Method: A baseline assessment was conducted to assess the language mix of patients presenting to the hospital. Medical Afaan Oromoo (MAO) project was then designed to teach Afaan Oromoo to health care professionals in a 3-month period. The effectiveness of the project was evaluated with standardized pre and post training assessment tools.

Findings: The baseline assessment showed the majority of patients seeking care at the hospital speak Afaan Oromoo (56.1%). And more than half of these patients (55.4%) were unable to speak Amharic (the working language). Only 8.9% of health care providers were able to communicate with Afaan Oromoo. The language training project was able to improve language proficiency from a baseline of Interagency Language Roundtable (ILR) scale level 0 to level 2 in 96% of trainees.

Conclusion: There was a substantial discrepancy in self-reported Afaan Oromoo language communication ability between providers and patients at the hospital. Although the language training program brought about a significant change in language proficiency (Level 0 to 2 in 96% of trainees), further research is needed to ascertain its impact in actual Afaan Oromoo language incongruous clinical setting.

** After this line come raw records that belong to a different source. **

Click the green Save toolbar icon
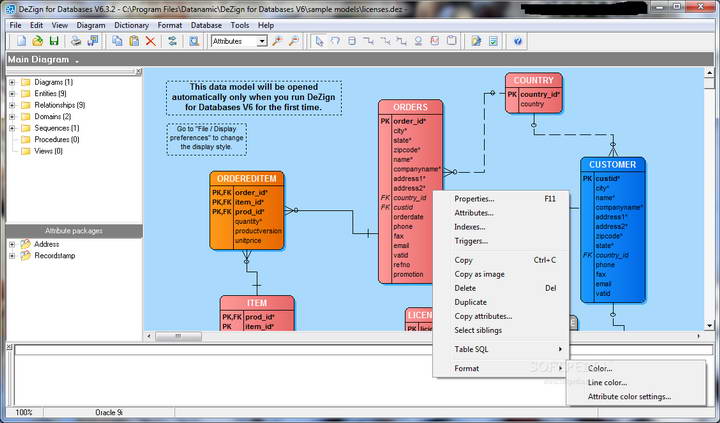This screenshot has height=423, width=720. 54,41
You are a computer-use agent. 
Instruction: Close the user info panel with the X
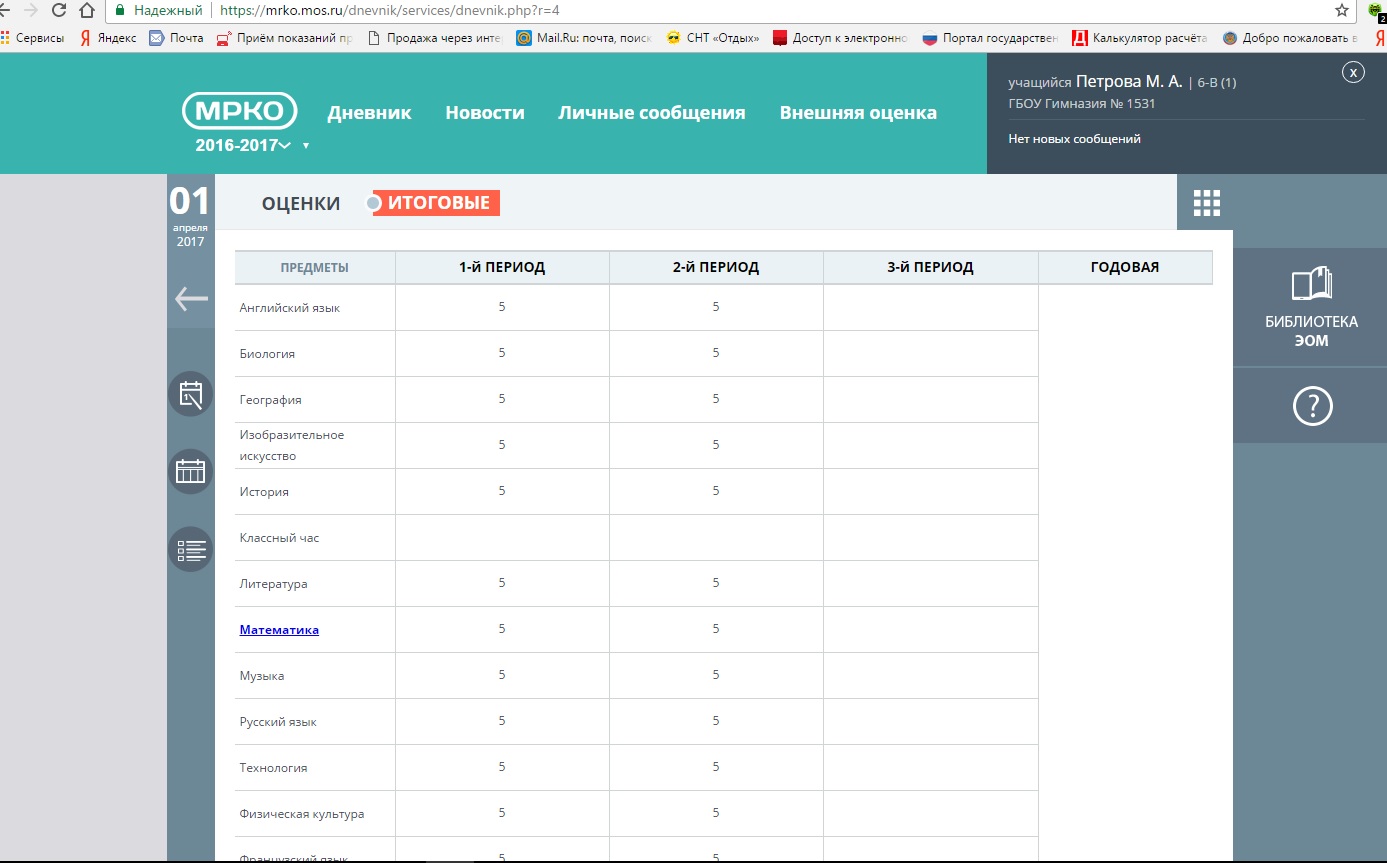click(x=1352, y=72)
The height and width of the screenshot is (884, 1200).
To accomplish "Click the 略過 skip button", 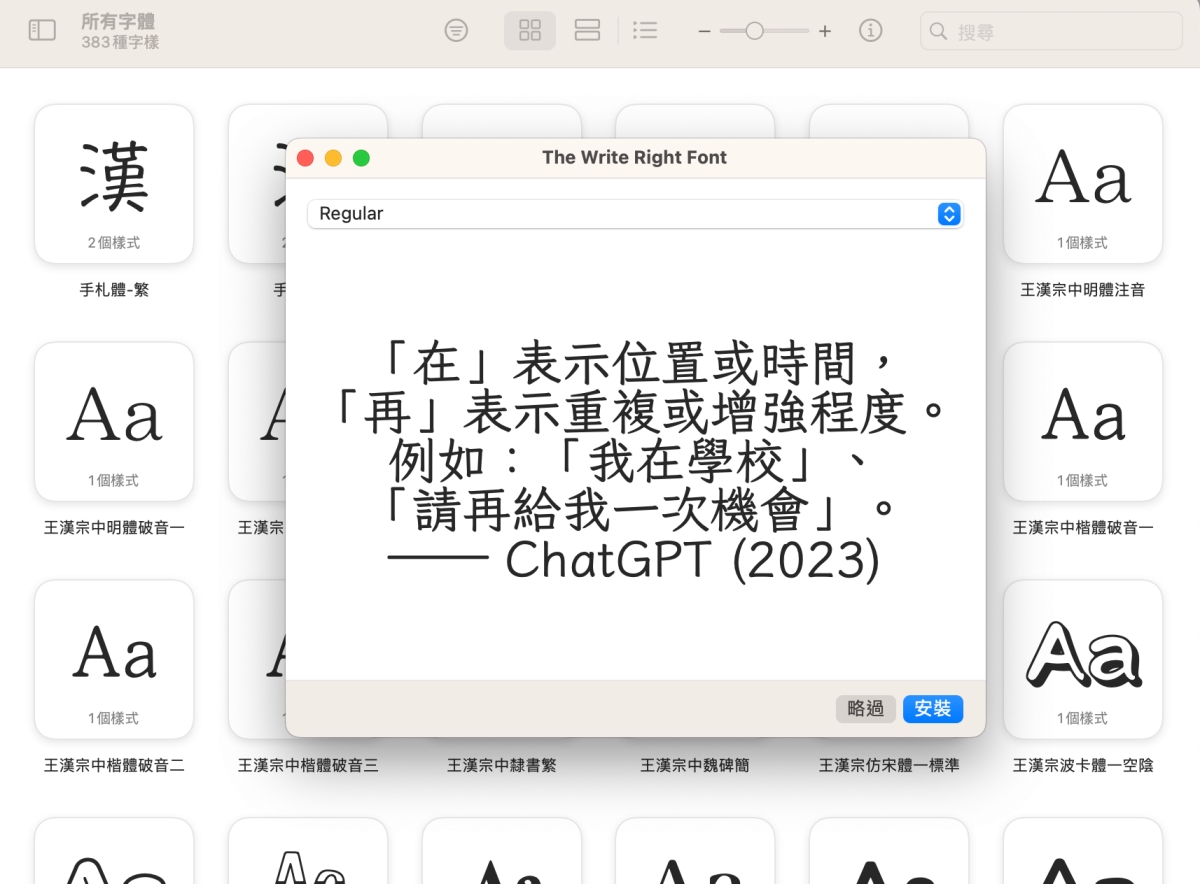I will (865, 709).
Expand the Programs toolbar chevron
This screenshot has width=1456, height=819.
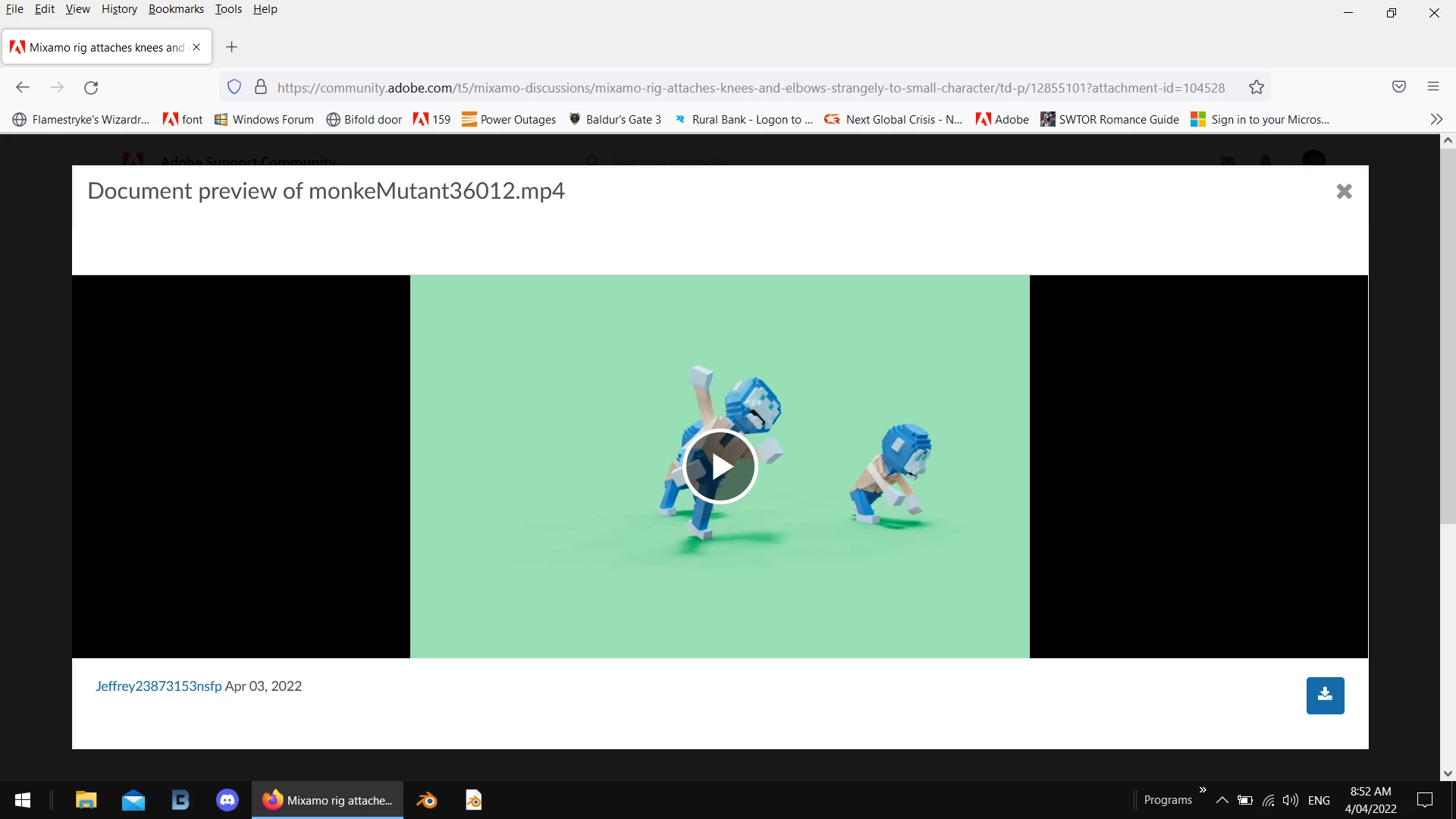(1203, 790)
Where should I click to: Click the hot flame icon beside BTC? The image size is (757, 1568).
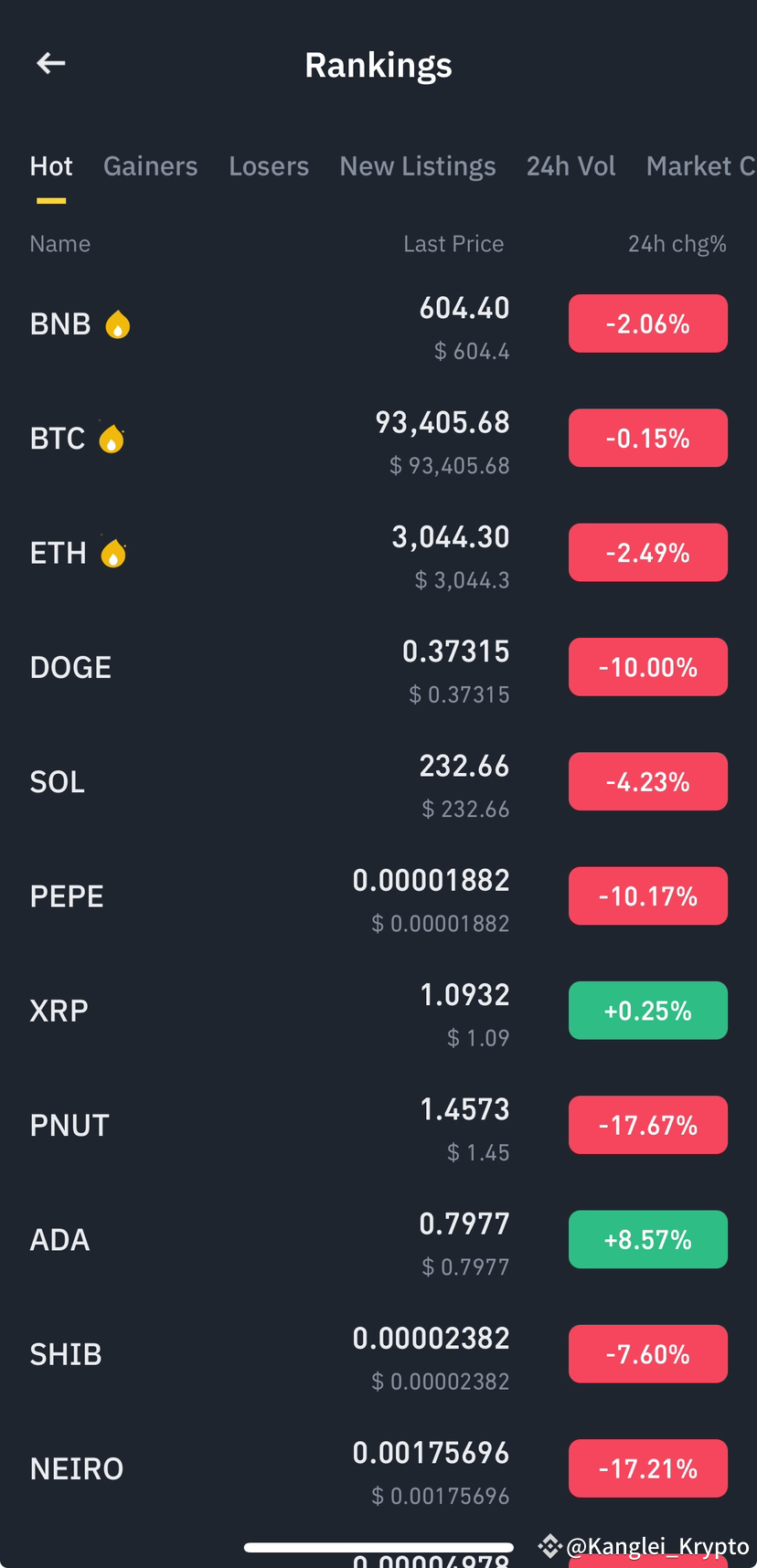[112, 439]
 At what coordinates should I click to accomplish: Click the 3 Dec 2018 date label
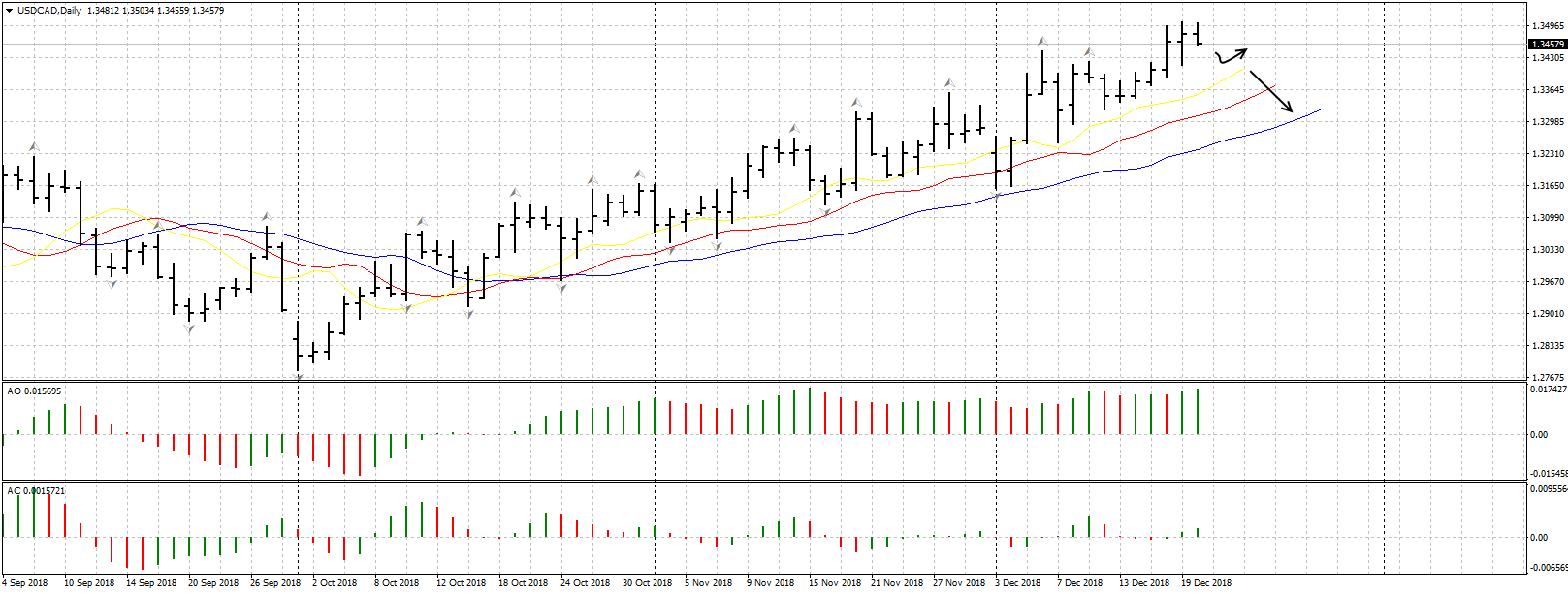click(1017, 583)
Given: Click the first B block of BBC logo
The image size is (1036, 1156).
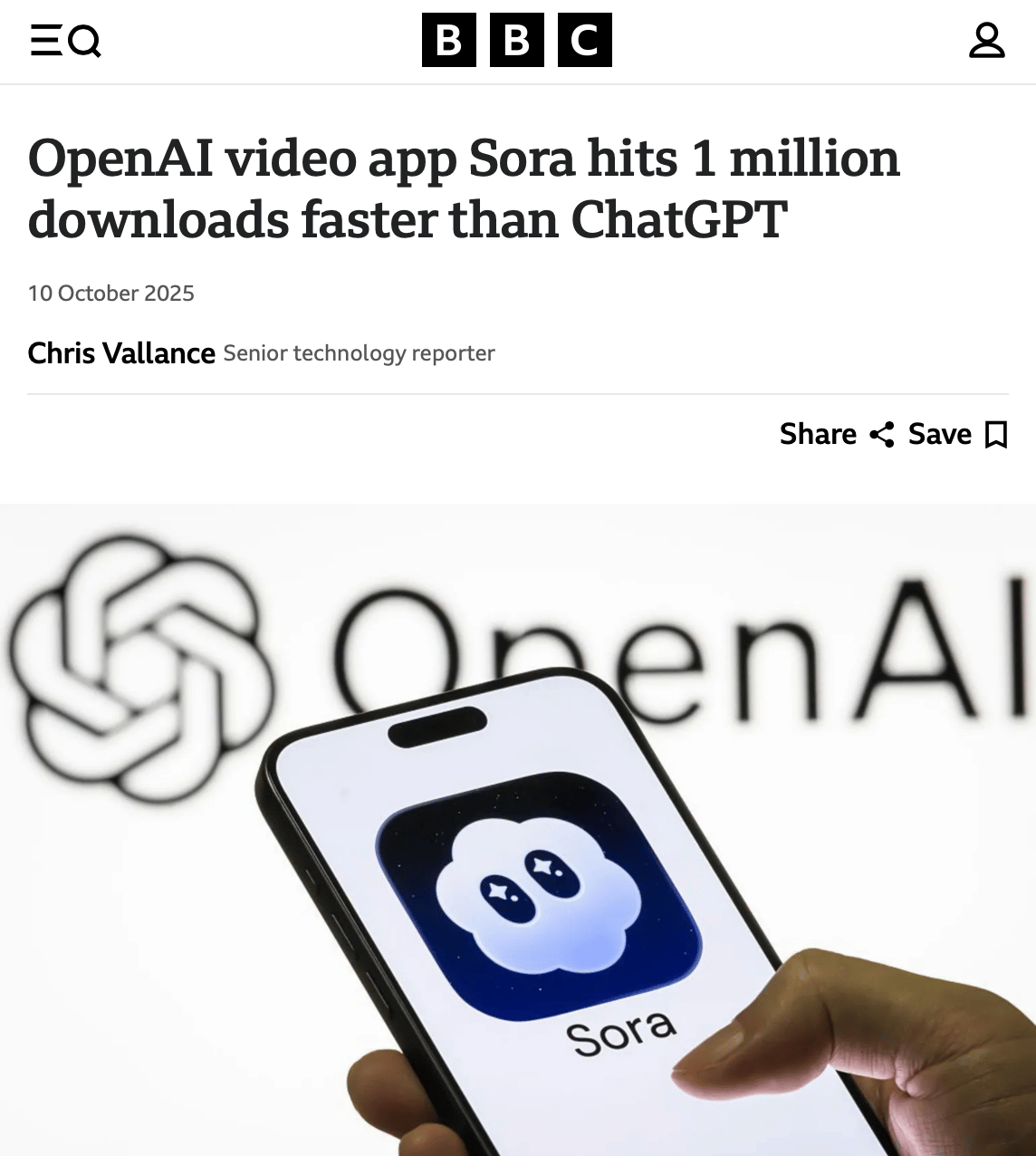Looking at the screenshot, I should coord(449,40).
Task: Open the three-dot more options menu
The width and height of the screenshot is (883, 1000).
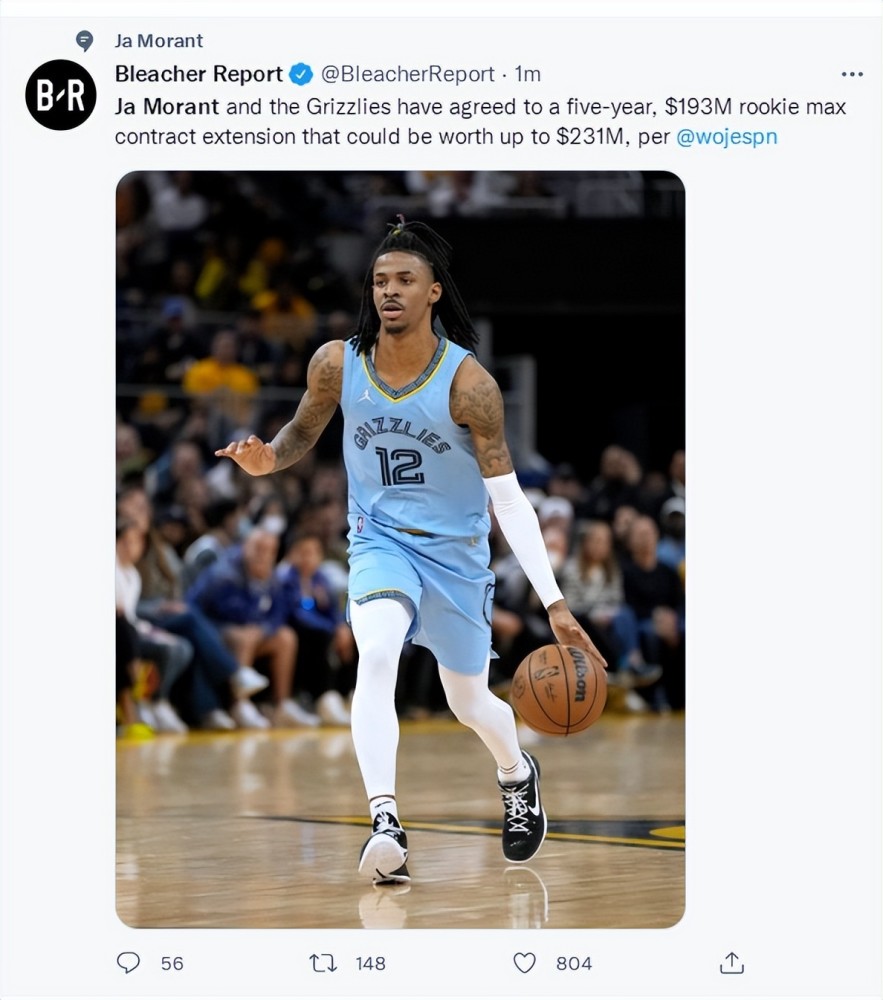Action: (852, 75)
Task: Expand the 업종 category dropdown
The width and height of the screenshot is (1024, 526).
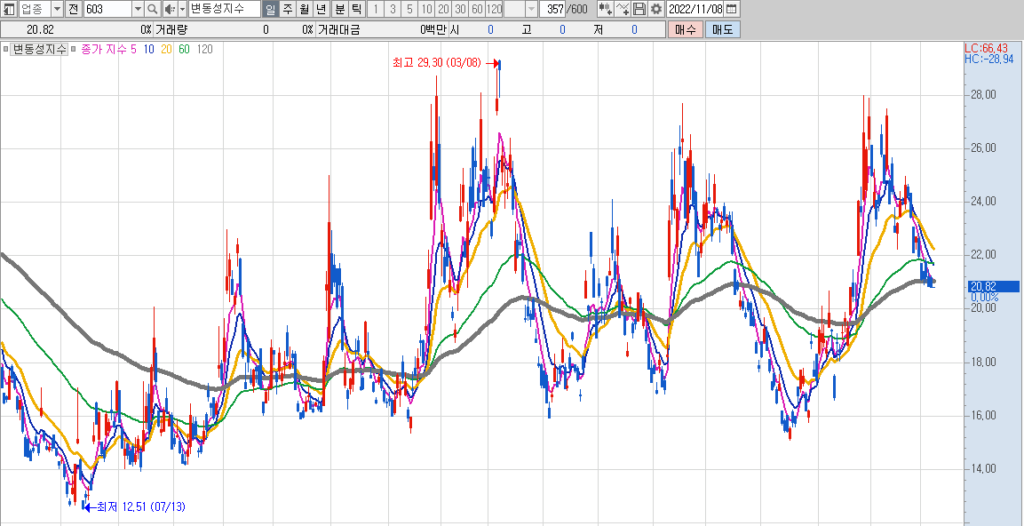Action: click(56, 9)
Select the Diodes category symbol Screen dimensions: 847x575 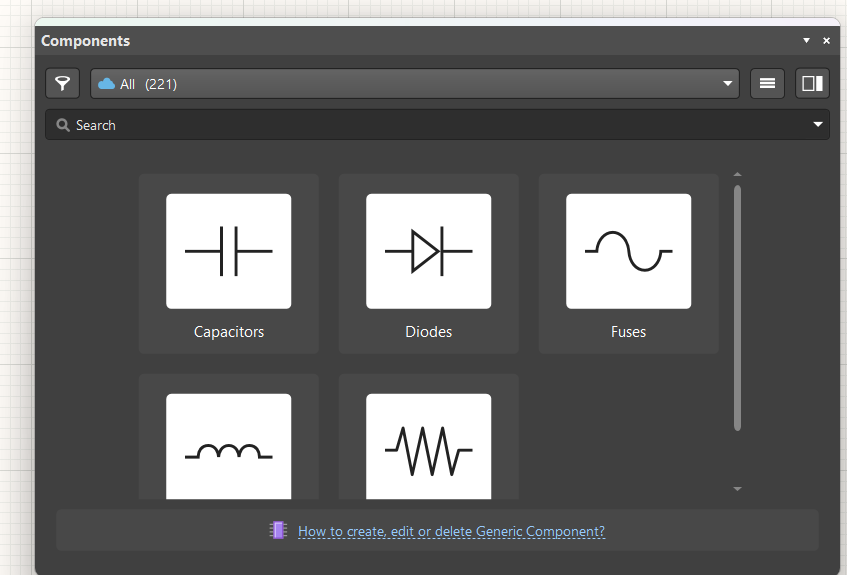(428, 251)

Patient-physician communication; Language barrier; Patient communication


The second most populous country in Africa, Ethiopia is a multi- ethnic nation of over 100 million people and 70 distinct languages [1]. Among these ethnicities, the Oromo people contribute for the majority of the Ethiopian population accounting for around 34.5% [2]. However, the language associated with the Oromo people, Afaan Oromoo, is not the most widely spoken language in Ethiopia. The working language of the country is Amharic, which has the largest number of speakers [3].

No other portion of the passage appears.